My listening expression sharpens and I make eye contact with her. "What kind of problem?"

"The Styx Collective is disputing the results." She says. "They are agitating for a deathmatch between the top three contenders."

"Do they even have anyone in the top three?" I ask.

Klesean gives me a small, mischievous smile. "No they do not. Styx's reaction to any dispute is to call a deathmatch. I think their management is smarting over several poor wagers they made."

"They are making noise, but is it actually affecting anything?" I ask.

"No." She says. "The competition is over, this is just a wrap up. Besides, setting up a non-narrative deathmatch would require new negotiations especially since Styx isn't risking anything. Of course this is really about Minsk."

"The spy." I say, earning a nod. "What was he doing?"

"Driving Talent away." She says. "He was sneaky, subtle, but it all added up to less frequent contract re-up's.
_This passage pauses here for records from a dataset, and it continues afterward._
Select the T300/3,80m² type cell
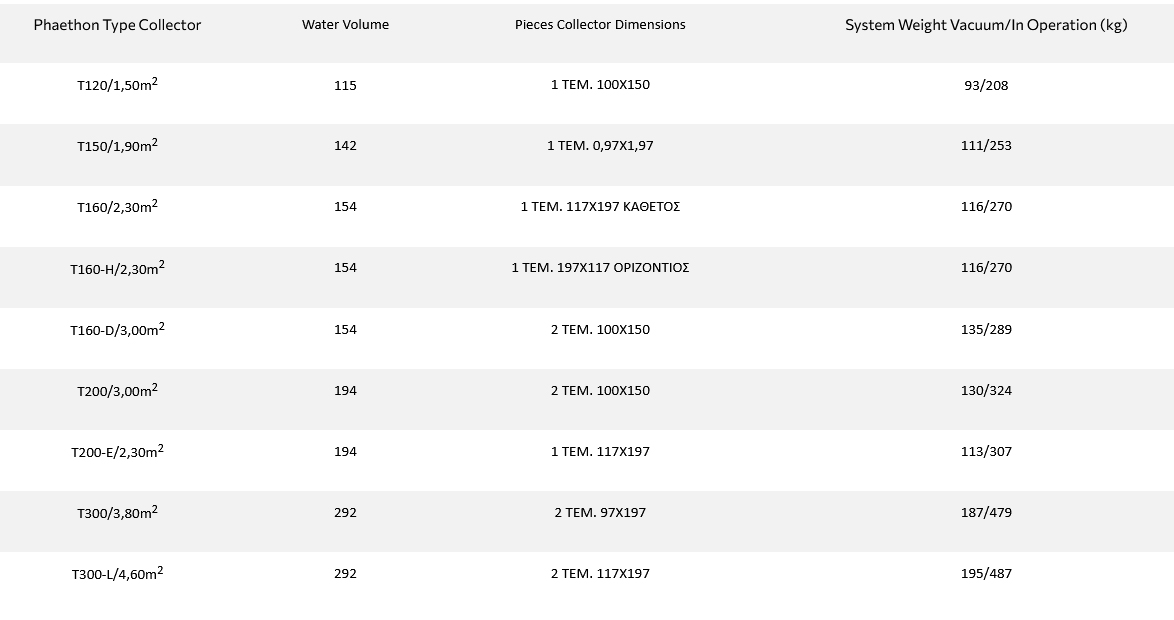Viewport: 1174px width, 620px height. click(117, 513)
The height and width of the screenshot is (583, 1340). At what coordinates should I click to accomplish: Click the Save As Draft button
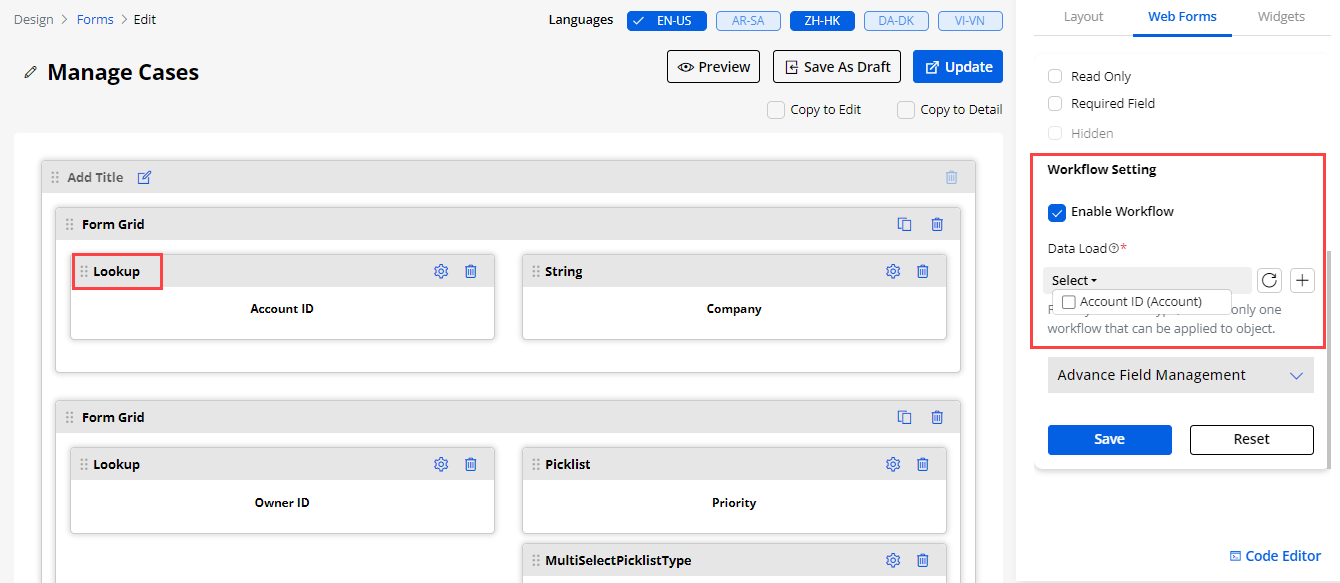coord(837,67)
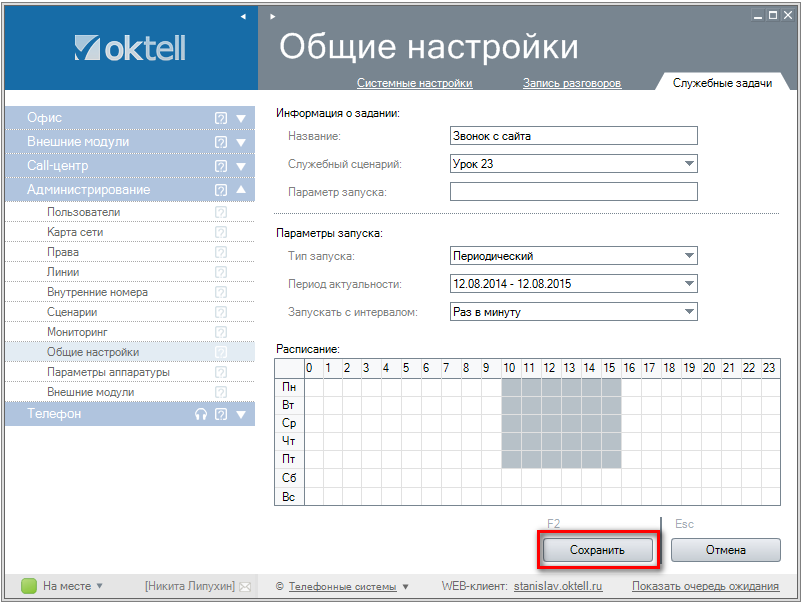Screen dimensions: 803x603
Task: Click help icon next to Call-центр
Action: pyautogui.click(x=221, y=166)
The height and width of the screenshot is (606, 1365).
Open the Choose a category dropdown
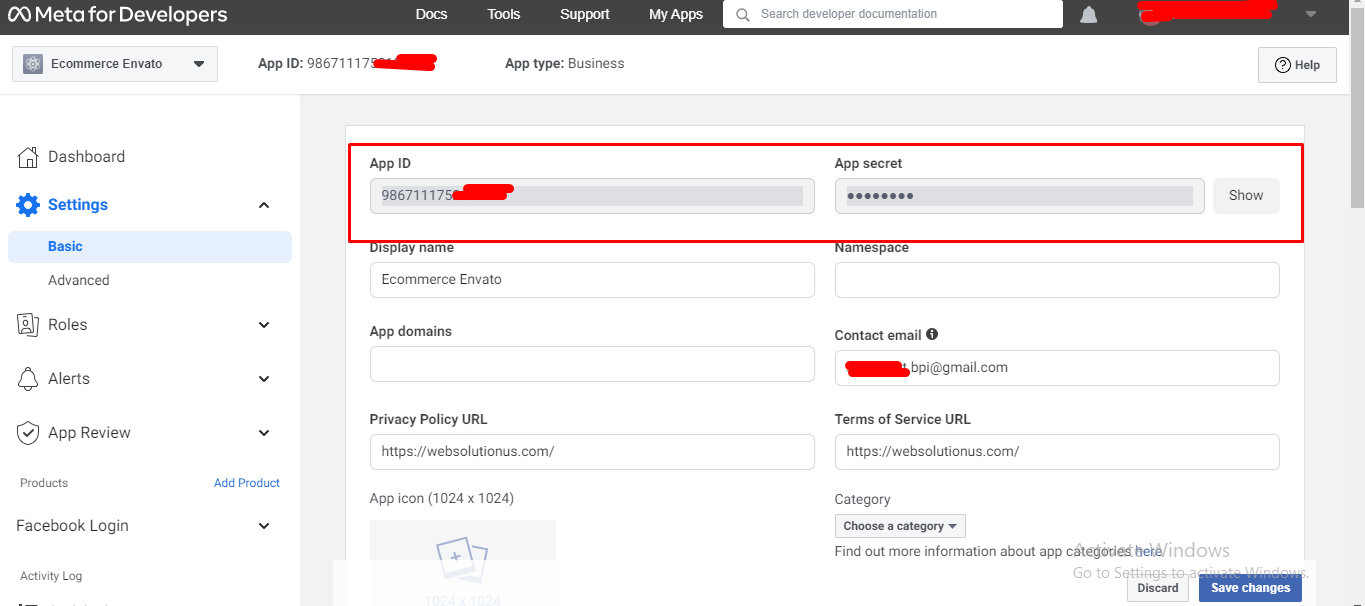(x=900, y=526)
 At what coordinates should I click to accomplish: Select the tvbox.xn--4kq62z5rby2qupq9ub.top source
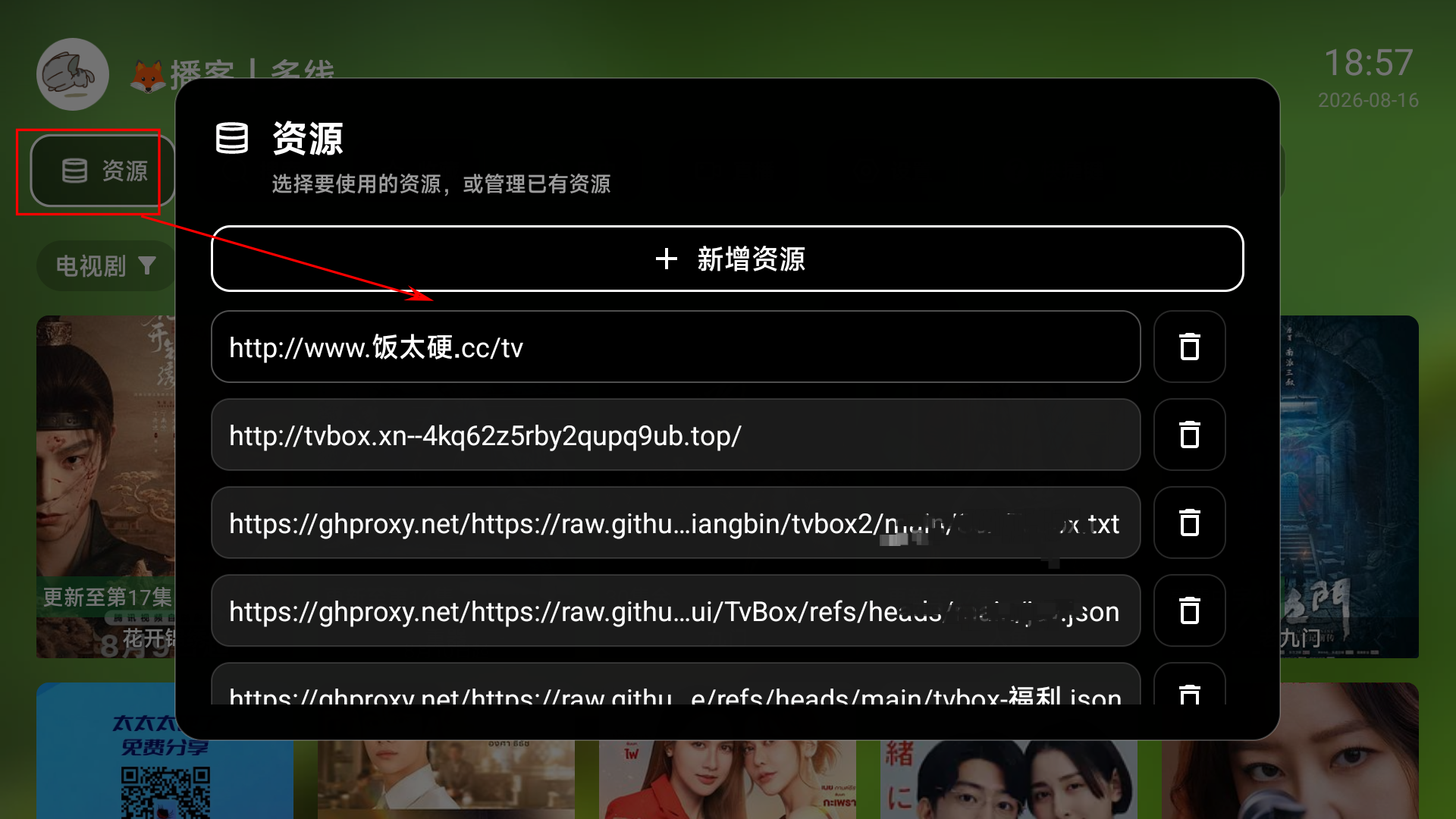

Of course the smoking gun was that all of those who did not re-up used him as a primary mental health provider."

"Did they go to another entertainment corporation?" I ask.

"No." She says. "He convinced them to go Outside, to join up with a commune. A commune that is in actuality an unpaid content generation arm of Styx. The people there are in virtual slavery, unable to survive outside of the commune and doing what they can to stay in it, or be cast out."

"So why was he interfering with me?" I ask.

She says. "He wanted to dragoon you into complaining about your pre-game Audience contact on camera to potentially disqualify you, and put you on the path to where you would be willing to run away. Your worth would be so low at that point we would probably not even pursue you and Minsk would have been oh so helpful."

I frown. "I know I am still greener than new leaves, but can you tell me what Styx wants?"

"The Styx collective specializes in high-volume low quality fare. And they have a large, fluid Audience share. They want to expand into different programming, but they do not want to give up their current output. They need new direct link widecasting slots and they want ours."

"Can't the Audience just make more?" I ask.

"They like the competition." She says. "Observing the competition in this economy they have created and maintain is as entertaining as the programming, and it directly affects them. Plus, upstarts can just use radio broadcast wavelengths that are not taken up for official uses."